A new international classification for childhood vasculitis promises to improve existing criteria by bringing them into line with current clinical practice, reported Dr. Seza Ozen and fellow associates.
The new criteria, endorsed by the European League Against Rheumatism and the Paediatric Rheumatology European Society, were needed to update existing criteria and make them more specific.
It is the first internationally agreed-upon classification of the vasculitides observed in children, and was devised by gathering opinions from a wide range of pediatric rheumatologists and nephrologists from around the world, reported Dr. Ozen of Hacettepe University, Ankara, Turkey, and associates (Ann. Rheum. Dis. 2006;65:936–41).
The working group of experts updated the classification of Henoch-Schönlein purpura, Kawasaki disease, childhood polyarteritis nodosa, Wegener's granulomatosis, and Takayasu arteritis.
“It was agreed that vessel size would form the backbone of the criteria,” as had been decided at the Chapel Hill Consensus Conference for adult vasculitides, the investigators noted.
In addition, small-vessel vasculitis was divided according to the presence or absence of granulomas, “as this feature has important distinguishing implications.” A category of “other vasculitides” was added for those disorders in which an etiologic process was defined or which did not fit into existing categories.
For Henoch-Schönlein purpura, the primary change was that palpable purpura is now a mandatory criterion. Biopsy findings also were clarified, and since arthritis is common in the childhood type of this disorder, it is now included in the criteria.
The existing criteria for Kawasaki disease were retained. But since coronary artery disease is so important in this disorder, children who have typical echocardiographic changes can now be classified as having Kawasaki disease even if they do not fulfill four of the remaining criteria.
In addition, the perineal desquamation frequently noted in Kawasaki disease has been included under “changes in extremities.”

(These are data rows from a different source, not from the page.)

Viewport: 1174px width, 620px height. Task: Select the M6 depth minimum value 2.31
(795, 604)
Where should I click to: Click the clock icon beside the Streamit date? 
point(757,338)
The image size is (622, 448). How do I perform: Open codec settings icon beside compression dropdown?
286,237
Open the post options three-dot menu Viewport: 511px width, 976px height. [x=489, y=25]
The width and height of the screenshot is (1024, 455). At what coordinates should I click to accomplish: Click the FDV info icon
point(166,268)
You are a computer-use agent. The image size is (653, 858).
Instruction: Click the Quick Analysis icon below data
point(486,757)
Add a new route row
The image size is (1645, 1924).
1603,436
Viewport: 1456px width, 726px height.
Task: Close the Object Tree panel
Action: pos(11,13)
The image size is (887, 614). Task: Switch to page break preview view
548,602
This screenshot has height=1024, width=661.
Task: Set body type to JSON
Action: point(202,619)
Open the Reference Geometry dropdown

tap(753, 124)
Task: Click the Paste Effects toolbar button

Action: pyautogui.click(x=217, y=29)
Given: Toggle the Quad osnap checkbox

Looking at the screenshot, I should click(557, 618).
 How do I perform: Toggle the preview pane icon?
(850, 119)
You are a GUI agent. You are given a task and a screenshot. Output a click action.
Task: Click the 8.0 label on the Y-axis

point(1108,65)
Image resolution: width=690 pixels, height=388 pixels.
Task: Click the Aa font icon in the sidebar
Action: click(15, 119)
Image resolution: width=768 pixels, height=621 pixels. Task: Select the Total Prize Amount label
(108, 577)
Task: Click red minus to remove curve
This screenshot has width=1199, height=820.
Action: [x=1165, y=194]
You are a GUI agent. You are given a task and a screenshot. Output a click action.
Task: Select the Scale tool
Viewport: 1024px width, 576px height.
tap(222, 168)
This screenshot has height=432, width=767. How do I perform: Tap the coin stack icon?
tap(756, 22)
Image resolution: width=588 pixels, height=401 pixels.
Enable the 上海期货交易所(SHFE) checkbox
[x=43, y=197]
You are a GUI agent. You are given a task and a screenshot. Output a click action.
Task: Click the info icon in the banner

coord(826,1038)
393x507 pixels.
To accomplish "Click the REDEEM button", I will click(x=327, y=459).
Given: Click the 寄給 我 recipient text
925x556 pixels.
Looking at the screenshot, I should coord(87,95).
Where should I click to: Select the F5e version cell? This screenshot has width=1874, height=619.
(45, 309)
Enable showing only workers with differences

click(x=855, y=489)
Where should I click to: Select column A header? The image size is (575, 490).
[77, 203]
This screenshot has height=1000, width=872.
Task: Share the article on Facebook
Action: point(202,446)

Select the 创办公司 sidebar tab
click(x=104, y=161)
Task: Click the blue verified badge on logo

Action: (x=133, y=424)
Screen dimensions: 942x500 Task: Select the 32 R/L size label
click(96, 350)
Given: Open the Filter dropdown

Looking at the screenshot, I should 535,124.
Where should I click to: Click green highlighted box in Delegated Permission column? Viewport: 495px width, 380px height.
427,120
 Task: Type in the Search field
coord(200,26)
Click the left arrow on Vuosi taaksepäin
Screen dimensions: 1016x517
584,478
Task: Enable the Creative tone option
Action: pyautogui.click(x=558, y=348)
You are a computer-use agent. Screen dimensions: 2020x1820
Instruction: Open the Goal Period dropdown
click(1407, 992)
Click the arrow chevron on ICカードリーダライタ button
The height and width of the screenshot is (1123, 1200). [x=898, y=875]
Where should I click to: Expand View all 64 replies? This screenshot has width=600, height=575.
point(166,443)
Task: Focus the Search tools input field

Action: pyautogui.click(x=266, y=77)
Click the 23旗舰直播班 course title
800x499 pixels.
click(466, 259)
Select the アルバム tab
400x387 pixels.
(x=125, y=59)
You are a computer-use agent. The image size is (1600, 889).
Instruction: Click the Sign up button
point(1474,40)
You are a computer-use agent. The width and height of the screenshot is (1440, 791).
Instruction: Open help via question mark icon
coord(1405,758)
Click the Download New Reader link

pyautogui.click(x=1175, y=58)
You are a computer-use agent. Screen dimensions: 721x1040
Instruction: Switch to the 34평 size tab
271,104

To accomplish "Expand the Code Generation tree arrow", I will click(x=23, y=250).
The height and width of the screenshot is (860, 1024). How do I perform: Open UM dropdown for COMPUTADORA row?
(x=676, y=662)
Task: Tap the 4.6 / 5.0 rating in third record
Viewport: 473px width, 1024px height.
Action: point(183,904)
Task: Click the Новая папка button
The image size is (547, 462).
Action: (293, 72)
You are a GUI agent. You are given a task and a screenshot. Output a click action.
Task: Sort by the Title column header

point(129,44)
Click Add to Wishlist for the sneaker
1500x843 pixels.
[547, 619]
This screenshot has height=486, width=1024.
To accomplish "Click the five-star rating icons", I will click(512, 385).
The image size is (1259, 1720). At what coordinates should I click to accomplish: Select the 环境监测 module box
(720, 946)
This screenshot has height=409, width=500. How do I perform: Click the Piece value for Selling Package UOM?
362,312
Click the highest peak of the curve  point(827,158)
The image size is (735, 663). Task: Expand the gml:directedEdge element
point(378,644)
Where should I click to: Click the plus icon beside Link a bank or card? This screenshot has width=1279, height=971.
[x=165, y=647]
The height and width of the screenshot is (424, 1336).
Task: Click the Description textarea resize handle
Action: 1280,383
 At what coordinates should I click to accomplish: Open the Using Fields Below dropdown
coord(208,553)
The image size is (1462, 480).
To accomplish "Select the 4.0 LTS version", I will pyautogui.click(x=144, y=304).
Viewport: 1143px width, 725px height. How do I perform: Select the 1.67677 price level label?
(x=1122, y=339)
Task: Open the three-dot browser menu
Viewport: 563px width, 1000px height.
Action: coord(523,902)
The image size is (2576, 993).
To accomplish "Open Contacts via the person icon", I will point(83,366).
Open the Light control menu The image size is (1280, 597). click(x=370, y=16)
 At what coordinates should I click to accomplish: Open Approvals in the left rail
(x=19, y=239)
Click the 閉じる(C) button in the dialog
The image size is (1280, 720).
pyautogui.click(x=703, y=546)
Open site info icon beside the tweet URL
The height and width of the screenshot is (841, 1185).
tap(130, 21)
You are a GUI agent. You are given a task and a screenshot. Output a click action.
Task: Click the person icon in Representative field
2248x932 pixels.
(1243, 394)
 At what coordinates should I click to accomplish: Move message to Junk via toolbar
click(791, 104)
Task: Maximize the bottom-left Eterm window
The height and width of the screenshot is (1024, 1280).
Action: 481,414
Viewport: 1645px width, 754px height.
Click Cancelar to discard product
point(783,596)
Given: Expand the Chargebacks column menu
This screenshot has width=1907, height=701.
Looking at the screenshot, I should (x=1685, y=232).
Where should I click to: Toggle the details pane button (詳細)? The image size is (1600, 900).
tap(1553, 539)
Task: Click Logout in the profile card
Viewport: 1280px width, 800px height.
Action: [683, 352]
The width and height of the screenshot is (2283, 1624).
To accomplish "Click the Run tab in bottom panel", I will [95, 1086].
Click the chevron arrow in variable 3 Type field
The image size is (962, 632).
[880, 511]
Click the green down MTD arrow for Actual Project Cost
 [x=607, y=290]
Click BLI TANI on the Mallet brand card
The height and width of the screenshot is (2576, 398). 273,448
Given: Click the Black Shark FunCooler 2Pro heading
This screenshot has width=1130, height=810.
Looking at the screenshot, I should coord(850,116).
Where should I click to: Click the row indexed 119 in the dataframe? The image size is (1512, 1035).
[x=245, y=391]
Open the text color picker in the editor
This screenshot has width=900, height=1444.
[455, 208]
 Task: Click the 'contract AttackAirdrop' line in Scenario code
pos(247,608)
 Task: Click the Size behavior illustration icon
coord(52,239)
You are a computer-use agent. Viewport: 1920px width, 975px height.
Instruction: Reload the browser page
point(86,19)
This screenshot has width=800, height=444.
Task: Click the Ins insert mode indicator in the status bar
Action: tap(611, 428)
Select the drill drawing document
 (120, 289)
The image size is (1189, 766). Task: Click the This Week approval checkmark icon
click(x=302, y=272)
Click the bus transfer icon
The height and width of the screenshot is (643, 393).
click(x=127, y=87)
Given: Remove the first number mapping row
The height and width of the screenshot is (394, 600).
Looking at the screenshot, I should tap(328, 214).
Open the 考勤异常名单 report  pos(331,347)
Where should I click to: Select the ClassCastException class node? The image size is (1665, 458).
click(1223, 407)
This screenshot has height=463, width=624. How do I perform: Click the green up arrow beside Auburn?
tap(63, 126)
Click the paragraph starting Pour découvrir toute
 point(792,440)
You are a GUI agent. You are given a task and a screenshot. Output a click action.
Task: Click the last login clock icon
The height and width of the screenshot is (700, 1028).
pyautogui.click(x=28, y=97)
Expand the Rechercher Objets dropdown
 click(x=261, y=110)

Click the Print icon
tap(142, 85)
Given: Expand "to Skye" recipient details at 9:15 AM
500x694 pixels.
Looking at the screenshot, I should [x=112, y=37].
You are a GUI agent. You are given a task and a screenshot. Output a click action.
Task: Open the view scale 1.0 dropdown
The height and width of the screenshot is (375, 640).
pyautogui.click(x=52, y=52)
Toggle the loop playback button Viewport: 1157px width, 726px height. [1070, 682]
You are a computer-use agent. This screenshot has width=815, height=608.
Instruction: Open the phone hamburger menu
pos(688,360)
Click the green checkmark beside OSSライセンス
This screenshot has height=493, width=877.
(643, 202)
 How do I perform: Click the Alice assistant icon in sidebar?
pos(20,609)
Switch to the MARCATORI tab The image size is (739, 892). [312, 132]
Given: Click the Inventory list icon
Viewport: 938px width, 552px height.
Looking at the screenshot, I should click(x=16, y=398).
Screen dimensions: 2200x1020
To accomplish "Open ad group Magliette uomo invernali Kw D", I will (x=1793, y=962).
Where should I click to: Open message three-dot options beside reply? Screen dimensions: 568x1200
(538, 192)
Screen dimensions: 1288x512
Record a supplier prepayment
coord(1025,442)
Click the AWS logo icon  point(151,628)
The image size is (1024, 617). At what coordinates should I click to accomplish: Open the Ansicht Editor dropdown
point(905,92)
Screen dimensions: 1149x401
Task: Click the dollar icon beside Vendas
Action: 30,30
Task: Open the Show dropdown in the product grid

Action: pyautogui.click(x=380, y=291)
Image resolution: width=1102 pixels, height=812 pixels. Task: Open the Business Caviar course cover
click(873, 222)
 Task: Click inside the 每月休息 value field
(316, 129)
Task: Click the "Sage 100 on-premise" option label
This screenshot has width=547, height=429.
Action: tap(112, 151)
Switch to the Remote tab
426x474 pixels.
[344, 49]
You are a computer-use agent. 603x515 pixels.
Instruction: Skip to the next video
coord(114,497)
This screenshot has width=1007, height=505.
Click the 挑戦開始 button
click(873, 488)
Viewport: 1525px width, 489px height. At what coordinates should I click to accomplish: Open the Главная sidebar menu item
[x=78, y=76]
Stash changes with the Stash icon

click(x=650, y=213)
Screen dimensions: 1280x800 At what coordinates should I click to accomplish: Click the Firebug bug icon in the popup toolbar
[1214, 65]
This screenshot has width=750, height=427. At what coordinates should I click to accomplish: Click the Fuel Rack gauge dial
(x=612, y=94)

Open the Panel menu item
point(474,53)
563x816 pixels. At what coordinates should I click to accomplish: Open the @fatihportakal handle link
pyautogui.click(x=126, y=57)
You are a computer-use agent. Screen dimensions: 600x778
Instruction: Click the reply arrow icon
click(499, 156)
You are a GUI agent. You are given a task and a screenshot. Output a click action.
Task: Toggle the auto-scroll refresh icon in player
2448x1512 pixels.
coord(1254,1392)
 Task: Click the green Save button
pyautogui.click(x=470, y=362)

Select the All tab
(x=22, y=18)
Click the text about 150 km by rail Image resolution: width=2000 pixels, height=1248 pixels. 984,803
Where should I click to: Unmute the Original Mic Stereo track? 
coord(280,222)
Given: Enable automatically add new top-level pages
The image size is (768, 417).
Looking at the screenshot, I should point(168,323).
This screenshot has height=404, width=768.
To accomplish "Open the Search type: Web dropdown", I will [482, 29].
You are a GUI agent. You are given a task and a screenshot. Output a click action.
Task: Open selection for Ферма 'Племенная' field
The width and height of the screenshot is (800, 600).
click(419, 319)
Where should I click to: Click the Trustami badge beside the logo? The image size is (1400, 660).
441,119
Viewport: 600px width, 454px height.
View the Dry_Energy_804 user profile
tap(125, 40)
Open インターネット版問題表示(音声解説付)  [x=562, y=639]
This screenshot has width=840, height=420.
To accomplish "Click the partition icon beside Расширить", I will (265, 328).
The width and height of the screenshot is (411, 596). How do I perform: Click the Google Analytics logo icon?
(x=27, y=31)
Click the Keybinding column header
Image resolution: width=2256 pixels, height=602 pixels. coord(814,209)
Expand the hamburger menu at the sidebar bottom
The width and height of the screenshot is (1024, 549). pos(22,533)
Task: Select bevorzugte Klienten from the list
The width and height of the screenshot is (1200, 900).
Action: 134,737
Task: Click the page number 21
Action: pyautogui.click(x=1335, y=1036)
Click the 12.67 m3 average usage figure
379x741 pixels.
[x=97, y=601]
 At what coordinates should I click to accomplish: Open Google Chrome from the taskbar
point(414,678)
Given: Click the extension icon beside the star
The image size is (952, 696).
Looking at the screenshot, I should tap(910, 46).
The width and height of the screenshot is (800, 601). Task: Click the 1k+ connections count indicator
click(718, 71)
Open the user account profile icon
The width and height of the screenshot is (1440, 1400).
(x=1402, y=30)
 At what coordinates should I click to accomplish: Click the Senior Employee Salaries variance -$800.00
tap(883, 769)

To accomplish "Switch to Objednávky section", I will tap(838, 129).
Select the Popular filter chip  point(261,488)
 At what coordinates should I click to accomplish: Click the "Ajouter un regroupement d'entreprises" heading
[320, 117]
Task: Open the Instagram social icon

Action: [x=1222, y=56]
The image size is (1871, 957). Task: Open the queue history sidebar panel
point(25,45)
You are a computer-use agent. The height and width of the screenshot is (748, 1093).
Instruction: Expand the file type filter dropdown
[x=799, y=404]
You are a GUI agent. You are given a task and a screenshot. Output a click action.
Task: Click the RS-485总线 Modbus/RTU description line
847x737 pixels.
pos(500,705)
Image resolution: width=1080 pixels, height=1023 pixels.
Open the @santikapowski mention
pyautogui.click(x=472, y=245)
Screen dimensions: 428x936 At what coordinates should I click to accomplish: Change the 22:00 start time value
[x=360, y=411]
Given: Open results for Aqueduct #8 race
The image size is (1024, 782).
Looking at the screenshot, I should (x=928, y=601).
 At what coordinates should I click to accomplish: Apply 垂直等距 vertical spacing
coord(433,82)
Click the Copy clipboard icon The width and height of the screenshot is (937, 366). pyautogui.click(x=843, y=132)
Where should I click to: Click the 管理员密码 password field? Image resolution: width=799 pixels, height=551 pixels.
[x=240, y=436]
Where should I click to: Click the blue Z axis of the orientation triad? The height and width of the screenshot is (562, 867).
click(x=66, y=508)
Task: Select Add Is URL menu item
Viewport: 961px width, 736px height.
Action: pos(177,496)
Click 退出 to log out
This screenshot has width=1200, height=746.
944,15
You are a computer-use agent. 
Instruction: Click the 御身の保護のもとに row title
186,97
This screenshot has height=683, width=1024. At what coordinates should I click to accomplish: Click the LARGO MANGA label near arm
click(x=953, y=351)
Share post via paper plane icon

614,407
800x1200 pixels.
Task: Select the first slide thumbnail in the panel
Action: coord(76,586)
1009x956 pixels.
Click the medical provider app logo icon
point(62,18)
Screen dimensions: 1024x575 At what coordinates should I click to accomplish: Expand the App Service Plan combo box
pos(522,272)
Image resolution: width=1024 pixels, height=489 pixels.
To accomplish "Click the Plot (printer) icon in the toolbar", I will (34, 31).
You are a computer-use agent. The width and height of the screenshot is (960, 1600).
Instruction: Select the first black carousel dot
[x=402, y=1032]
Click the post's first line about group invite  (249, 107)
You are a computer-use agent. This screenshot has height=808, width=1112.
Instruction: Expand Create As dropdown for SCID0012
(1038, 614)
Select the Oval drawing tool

“Pediatric data during the last 10 years have shown that polyarteritis nodosa in children is hard to classify using the definitions applicable to adults,” Dr. Ozen and associates said. “We decided that abnormal angiography or a characteristic biopsy are mandatory criteria for the diagnosis of the disease” in children.
In addition, the criterion of hepatitis B surface antigen was eliminated, since this is no longer a major feature in pediatrics, “thanks to improving vaccination” practices. And since cutaneous disease is common in childhood polyarteritis nodosa, it has been added to the new criteria.
For Wegener's granulomatosis, subglottic, tracheal, or endobronchial stenosis has been added as a new criterion, because these are frequent features of the childhood disease.
Changes in technology prompted a revision of the criterion concerning radiographic imaging so that CT results are now included. And antineutrophil cytoplasmic antibody testing has also been added.
For Takayasu arteritis, the angiographic criterion was updated to reflect changes in technology, and it is now a mandatory criterion.
Hypertension is common and often is the only presenting sign in pediatric patients, so it has been included as a criterion even though it is nonspecific.
Overall, the new classification should benefit pediatricians and rheumatologists in practice, noted Dr. Ozen and associates. “We believe this was an important task, as appropriate classification criteria for vasculitis in children have been missing for far too long.
“The next step will be to validate these criteria using patients and control groups,” they said.